Fievel was a lab rat with an altered brain. In a series of experiments performed by James Olds and Peter Milner at McGill University in the 1950s, Fievel and his lab mates had electrodes implanted in their nucleus accumbens, which is a part of the basal forebrain, deep within the skull.
Finding Happiness in the Science Lab
At certain corners within a box, the rats discovered that they would get an electric jolt to their brain. Depending on where in the brain the electrodes were implanted, the rats either hated or enjoyed getting shocked.
When the rats were given a lever to administer shocks to themselves, they hit the lever incessantly. Jolting their own nucleus accumbens became so fantastically addictive that the rats forgot to eat and had to be nursed to stay alive.
Based on this behavior, Olds and Milner believed they had discovered the brain’s pleasure center in the nucleus accumbens, along with dopamine as a key neurotransmitter of good feelings.
Pleasure and Neuroscience
Scientists now believe that the brain’s pleasure receptors operate like a communication web. The nucleus accumbens is still important, but it works in concert with many other parts of the brain to form the pleasure circuit.

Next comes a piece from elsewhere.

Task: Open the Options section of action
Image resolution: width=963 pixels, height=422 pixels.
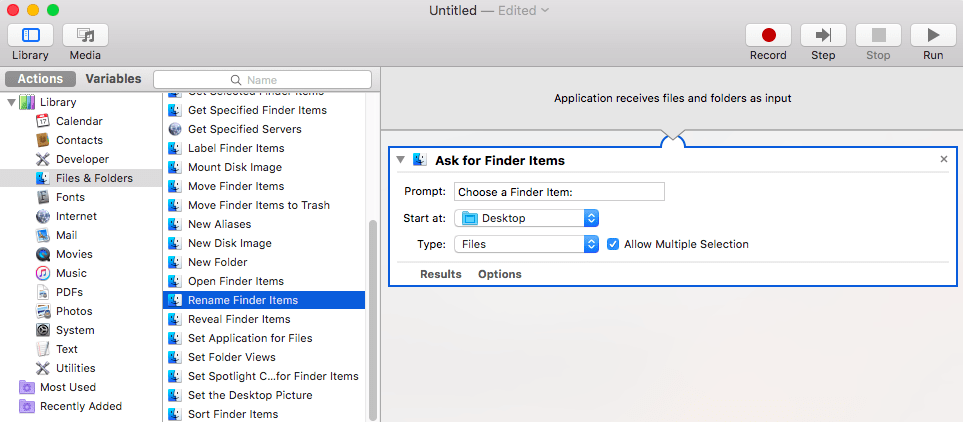Action: click(x=499, y=274)
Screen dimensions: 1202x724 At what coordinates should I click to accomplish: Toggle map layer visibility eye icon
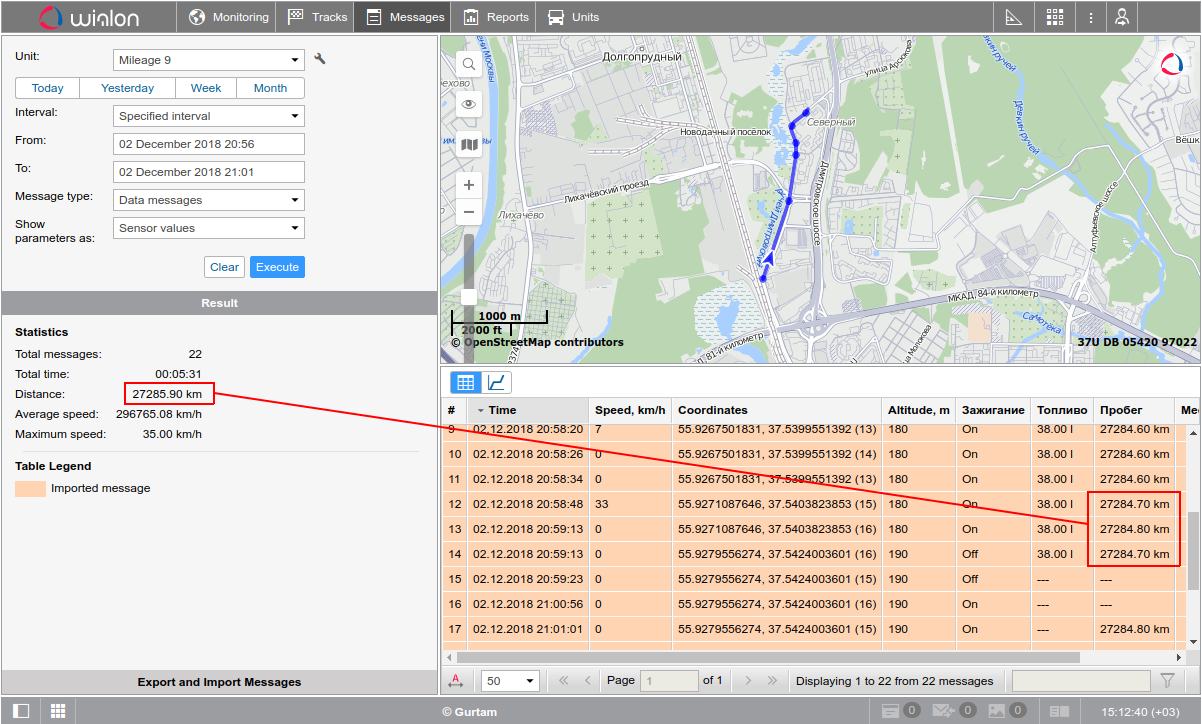(468, 104)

Once activated, the VTA churns out dopamine, a chemical messenger, which in turn fires up several other areas, including the nucleus accumbens, septum, amygdala, and prefrontal cortex.
Each part performs a function. The nucleus accumbens engages our motor functions while the prefrontal cortex focuses our attention.
The amygdala conditions our response to stimuli, encouraging us to repeat gratifying actions.
The orbitofrontal cortex, which sits just above our eyes, gives us a feeling of gratification, and slowly dials the feeling down when the sensation has reached a limit.
Memories of satisfaction are formed by the hippocampus.
All of these players work together to help us feel pleasure and motivate us to pursue it again.
This process also responds to endorphins, which are stress-relieving chemicals.
Certain areas of the brain that respond strongly to endorphins are called “hedonic hot spots”, and they work in tandem with the pleasure circuit.
Dopamine, sometimes called the brain’s “pleasure chemical,” is an important messenger in the pleasure circuit that is now thought to be a motivation booster rather than a feel-good signal. In other words, dopamine creates desire.
When dopamine is suppressed in rats, they stop wanting to eat. Lack of motivation is a symptom of depression, and dopamine has recently been studied in relation to depression in humans.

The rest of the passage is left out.